Before his parents proposed (or, rather demanded) this arrangement, we were planning on buying a house, getting married, and starting a family in the next 2-3 years. Now, I have no idea how we can swing that. I work full time, but make less than my partner and can’t finance all of that on my own.
I love that my boyfriend cares so much about his family and is so generous, but this is absurdly selfish of his parents in my opinion. We had a discussion last night regarding our future, and he more or less said that this is the way it’s going to be and he will just have to “make more money.”
While I appreciate his drive, you can’t really just “make more money” overnight. It can take years to climb the corporate ladder to a significant level, and he doesn’t even have the money to start some kind of side gig.
I think this is partially due to our conflicting cultural values growing up in very different parts of the world, but I’m feeling really upset about this situation. I’m upset that his parents are choosing to watch their child struggle so they can live lavishly, and I’m upset that he is sacrificing or putting our future at risk due to his fathers poor investment choices. AITAH?

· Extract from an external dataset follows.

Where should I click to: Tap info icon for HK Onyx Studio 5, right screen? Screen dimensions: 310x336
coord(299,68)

Bargle-Nawdus-Zouss wrote:
This may be removed as it's related to relationship advice, so you may want to cross-post to AITAH. With that said, if you disagree that strongly with what your boyfriend is doing with his money, then I submit that the two of you are not compatible in a relationship. This financial support will likely go on for the next twenty to FORTY years.

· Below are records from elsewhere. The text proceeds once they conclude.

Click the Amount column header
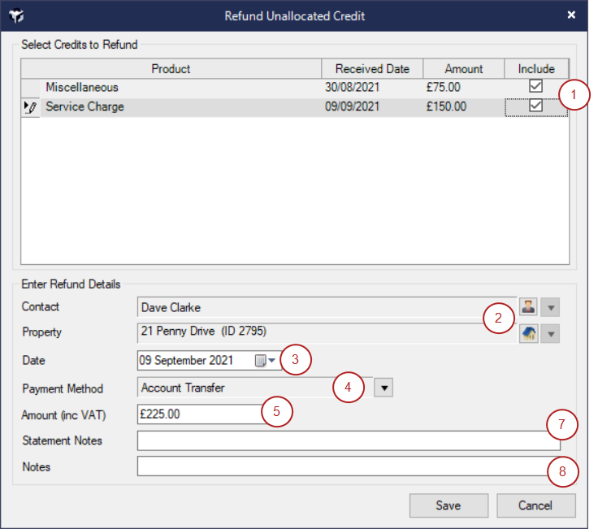This screenshot has width=598, height=529. (x=463, y=69)
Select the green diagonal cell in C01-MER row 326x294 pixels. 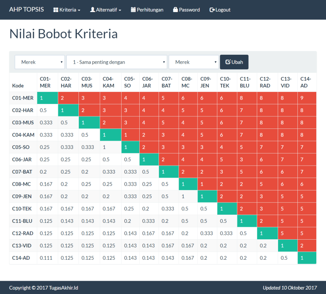coord(47,98)
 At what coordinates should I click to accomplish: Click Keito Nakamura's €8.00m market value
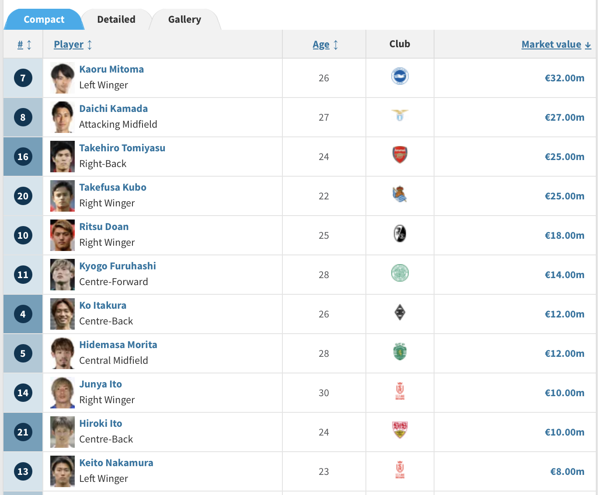pos(567,471)
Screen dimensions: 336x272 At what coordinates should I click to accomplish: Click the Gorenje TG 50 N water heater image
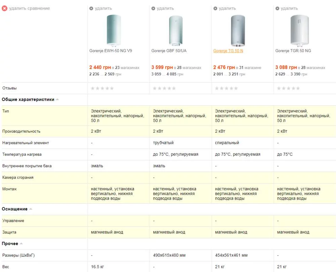point(238,30)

Is that something you're willing to put up with, if not support with your own funds as well? If not, then this relationship doesn't have a future. You are NTA for not wanting to deal with this in your relationship. Best to end it now before you get married, have children, purchase a home together, and otherwise become further entwined.
CandylandCanada wrote:
NAH.
Sadly, there is no easy resolution to this impasse. You will have to decide whether you can live with always being second (or third) on his priority list. Good luck.
Spicy-Blue-Whale wrote:
NTA. Imagine being so entitled that you think you can retire in your mid-50s and your son will support you. Imagine thinking that your sunset years are more important that his early career.
ladyteruki wrote:
You and your boyfriend are NAH, however I think the parents are to blame for their attitude. Sure, there is a cultural component, but they're leaning on it instead of saying, look, we messed up at some point and as such, we should not rely on our son to retire this soon. They're in their mid-50s and already getting retirement money from your boyfriend?

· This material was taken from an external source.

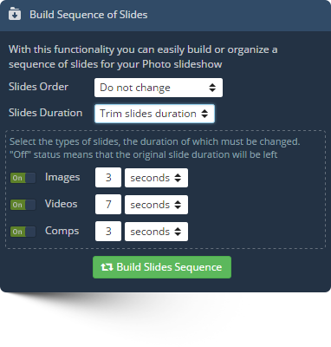Click arrows icon on Images seconds selector

coord(178,178)
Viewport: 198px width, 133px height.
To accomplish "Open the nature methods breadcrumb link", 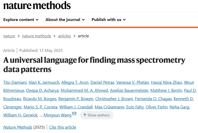I will [x=37, y=36].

I'm all for retiring early but given the circumstances, particularly since they're very likely not to have physically demanding jobs, they should push a bit longer instead of already demanding half a salary.
Supporting them when they are in a crisis: yes. Supporting them to improve their quality of life at the expense of getting your own family started: no. The amount sent to them before they even have retired should at least be up for discussion.
saintandvillain wrote:
NTA. Leave your boyfriend. If he makes more money they are going to ask for more. Let him burn himself out without sacrificing your future on him or his selfish parents. What happens if you have kids? What happens if you have an emergency? your boyfriend is willing to sacrifice his life…let him go.
rhinoregrets wrote:
NTA. I come from a culture and background where taking care of our parents is not a choice, we must do it. I'm an only child with a mom who is 50 but can't work anymore.
I'm only 24 but I've started taking care of her financially. She has no other kids or husband, the responsibility is on me. My then boyfriend (now husband) also has the same values so it wasn't an issue when I went to him and told him we're going to have to financially plan to take care of my mom.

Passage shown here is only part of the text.